Pandas to_records() dtype conversion to char / unicode issue-CodePudding

Pandas to_records() throws an error while numpy.array is behaving like expected.

data = [('myID', 5), ('myID', 10)]
myDtype = numpy.dtype([('myID', numpy.str_,4),
                       ('length', numpy.uint16)])

Working:

arr = numpy.array(data, dtype=myDtype)
output: [('myID',  5) ('myID', 10)]

This is not working

df = pd.DataFrame(data)
df = df.to_records(index=False, column_dtypes=myDtype)

ValueError: invalid literal for int() with base 10: 'myID'

What I am doing wroing with pandas to_records()?
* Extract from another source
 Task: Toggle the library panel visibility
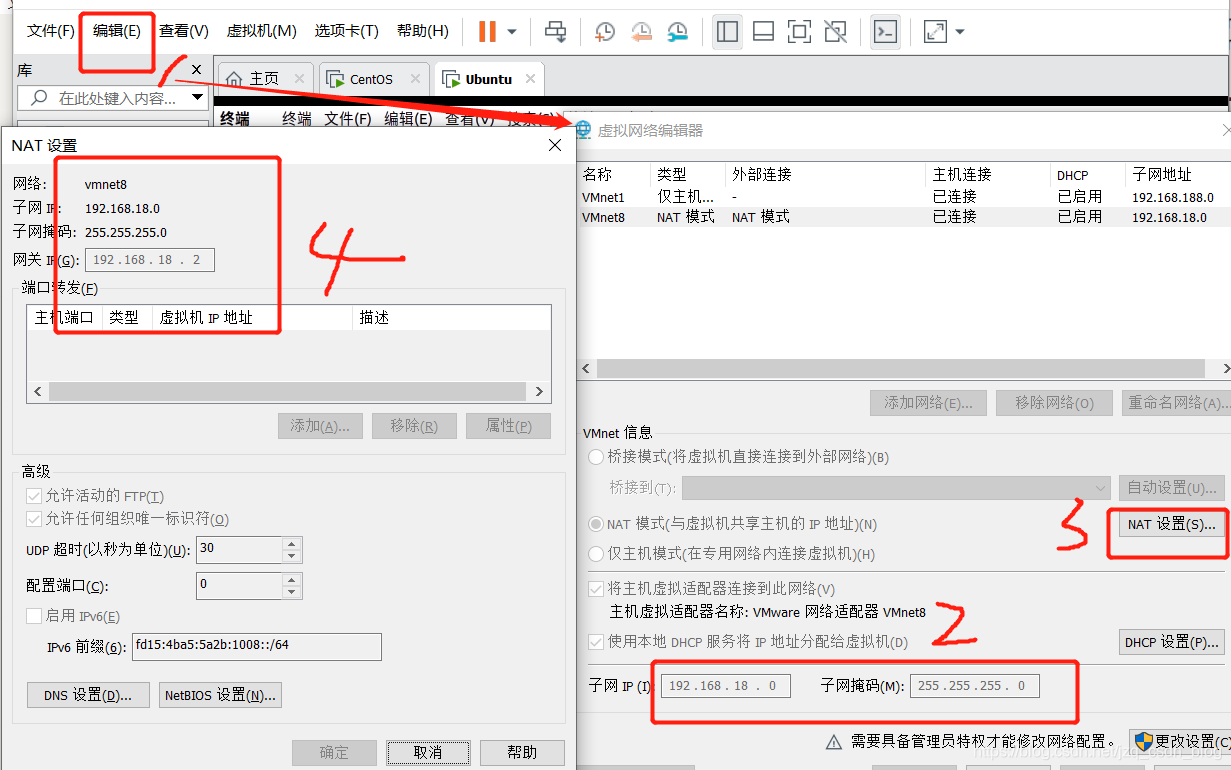tap(727, 31)
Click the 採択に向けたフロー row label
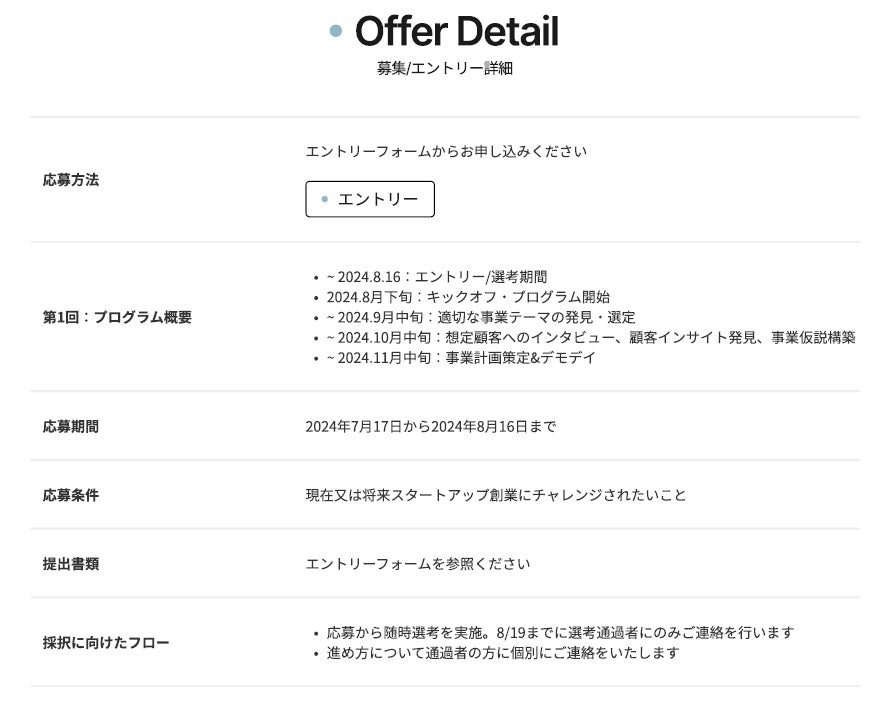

CodePudding user response：

Ok so from what I understand, the way you wrote your variable myDtype isn't compatible with the column names your dataframe has.

Your current dataframe columns are int values of 0 and 1, causing your error (trying to match the int 0 to your naming "myID"). (Not entirely sure about that one so someone might want to complement, I'll edit the answer.)

I was able to remove the error by referring the column_dtypes with a dictionary :

    data = [("myID", 5), ("myID", 10)]
    myDtype = numpy.dtype([('myID', numpy.str_, 4),
                       ('length', numpy.uint16)])
    df = pd.DataFrame(data, columns=["myID", "length"])
    df_records = df.to_records(index=False, column_dtypes={"myID": "<U4", "length": "<u2"})

With the following result :

rec.array([('myID',  5), ('myID', 10)],
          dtype=[('myID', '<U4'), ('length', '<u2')])

CodePudding user response：

column_dtypes argument in the to_records() function of a pandas dataframe expects a dict datatype as its input. But you are passing myDtype as the argument which is of type numpy.dtype.

Try this, it should work -

df = pd.DataFrame(data)
df_rec = df.to_records(index = False, column_dtypes = myDtype.fields)

The output is -

>>> df_rec
rec.array([('myID',  5), ('myID', 10)],
          dtype=[('0', 'O'), ('1', '<i8')])